De surcroît, la Cour précise que les dispositions du statut des baux commerciaux qui tendent dans leur ensemble à assurer l'équilibre des droits de chaque partie au contrat de bail sont exclusives de toute application conjointe ou alternative des dispositions de l'article L. 442-6 du Code de commerce qui visent pour leur part à réguler les relations commerciales entre professionnels, portant sur la fourniture ou la distribution de produits ou de services. La distinction des objectifs poursuivis justifie cette absence d’alternative. 

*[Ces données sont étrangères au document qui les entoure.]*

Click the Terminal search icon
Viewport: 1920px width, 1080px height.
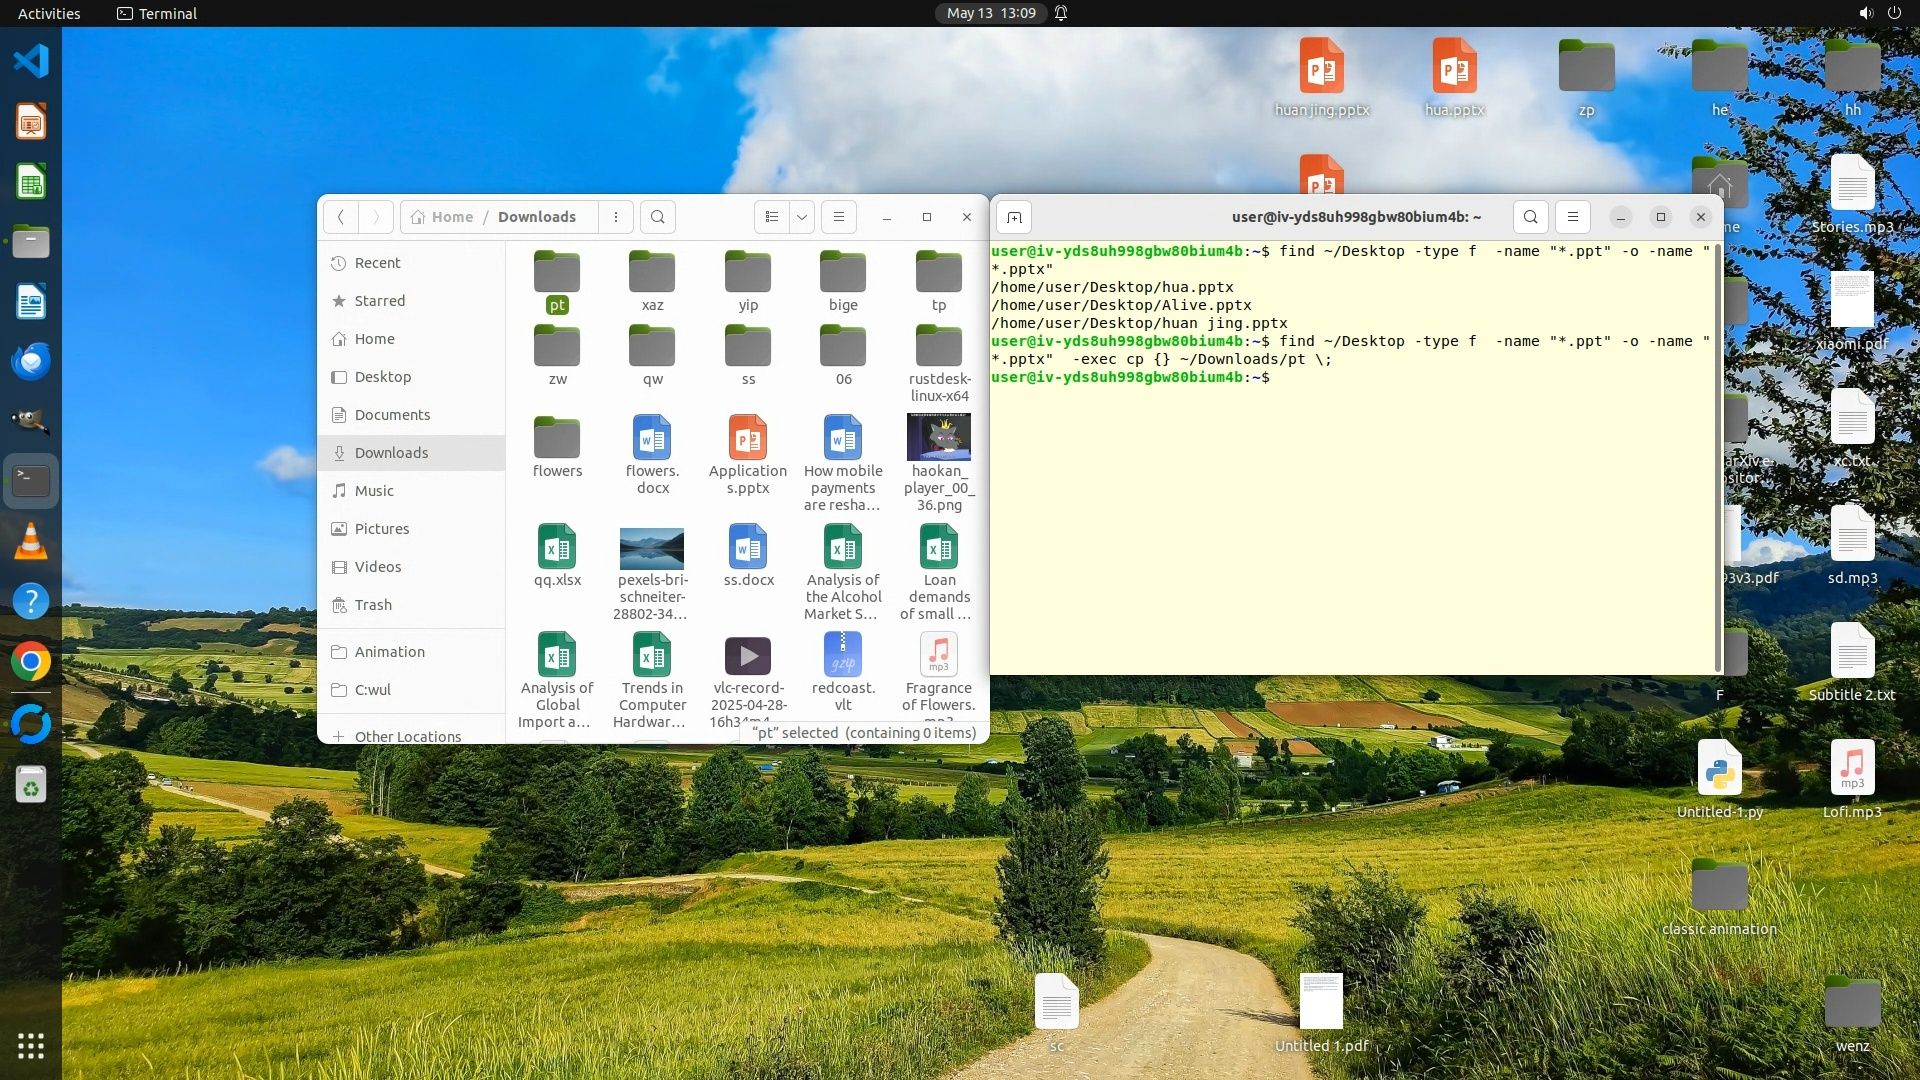point(1530,217)
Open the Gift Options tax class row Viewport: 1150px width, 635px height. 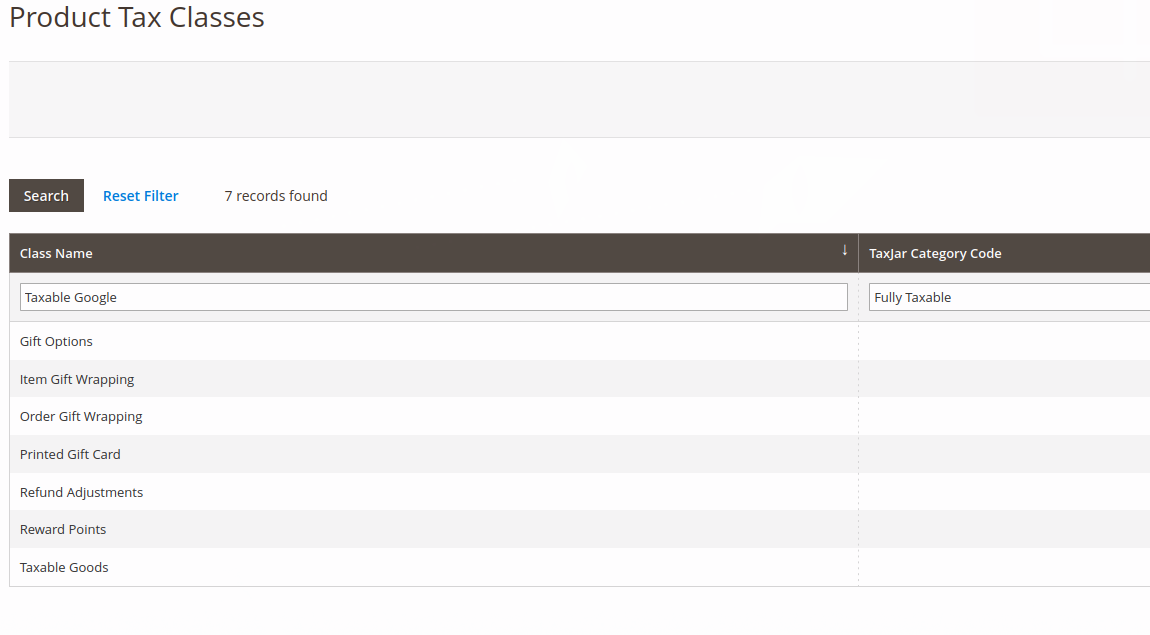pyautogui.click(x=56, y=341)
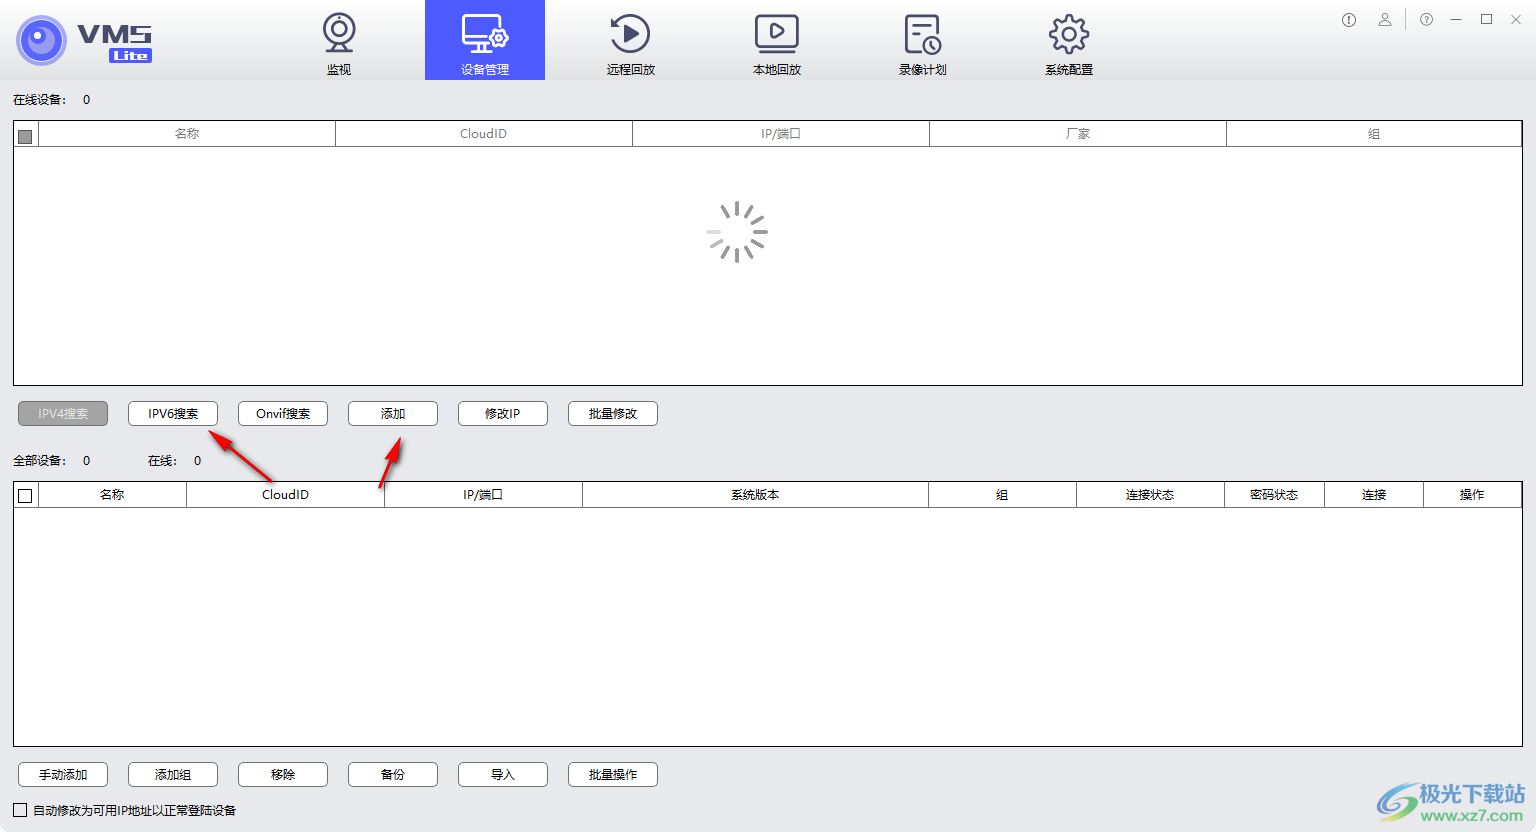The width and height of the screenshot is (1536, 832).
Task: Open the help question mark icon
Action: (x=1427, y=20)
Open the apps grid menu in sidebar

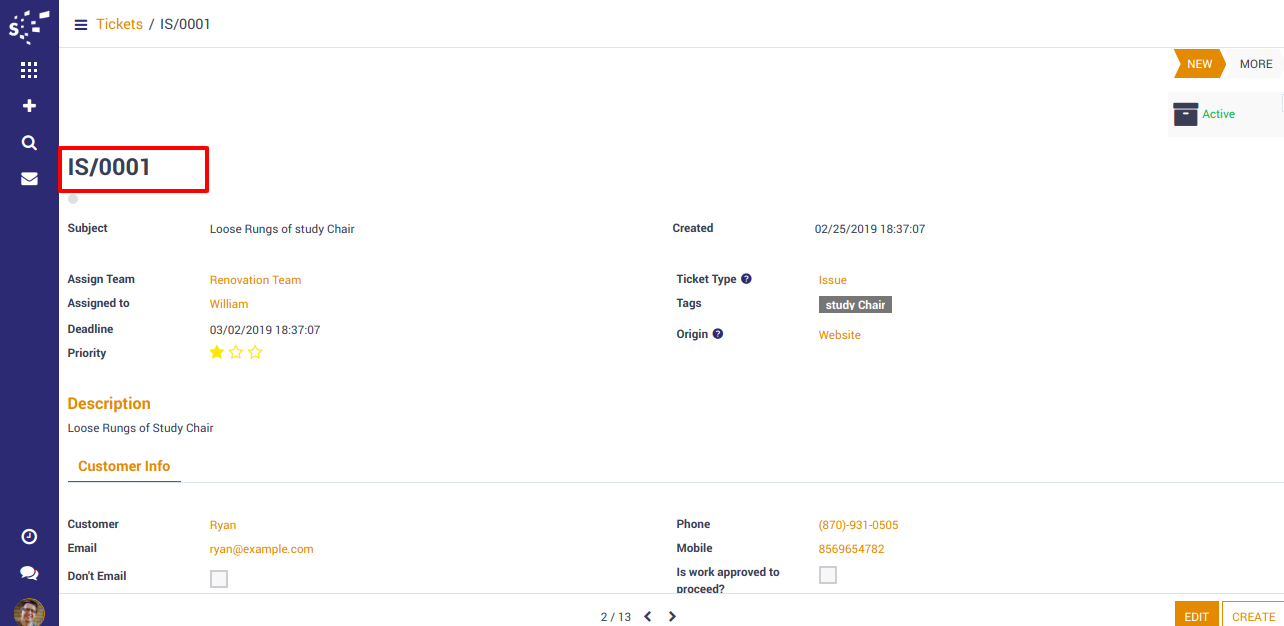[29, 70]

Cependant, les dispositions relatives aux déséquilibres significatifs désormais contenues dans le nouvel article 1171 nouveau du Code civil, qui constitue l'une des mesures phares de la réforme du 10 février 2016, le droit commun, après le droit de la consommation et le droit commercial, s’étant doté d'un instrument de contrôle des clauses abusives, pourraient peut-être servir utilement de fondement à la protection du preneur à bail commercial. En effet, celui-ci ne devrait pas cette fois être aussi catégoriquement exclu du périmètre de ce texte, comme pourrait le laisser entendre l’article 1105 alinéa 3 nouveau du Code civil dès lors que des pans entiers de son régime ne relèvent pas du statut propre aux baux commerciaux qui, par ailleurs, n’est pas entièrement d’ordre public.

Civ. 3e, 15 févr. 2018, n° 17-11.329

 

 

 

Auteur :M. H.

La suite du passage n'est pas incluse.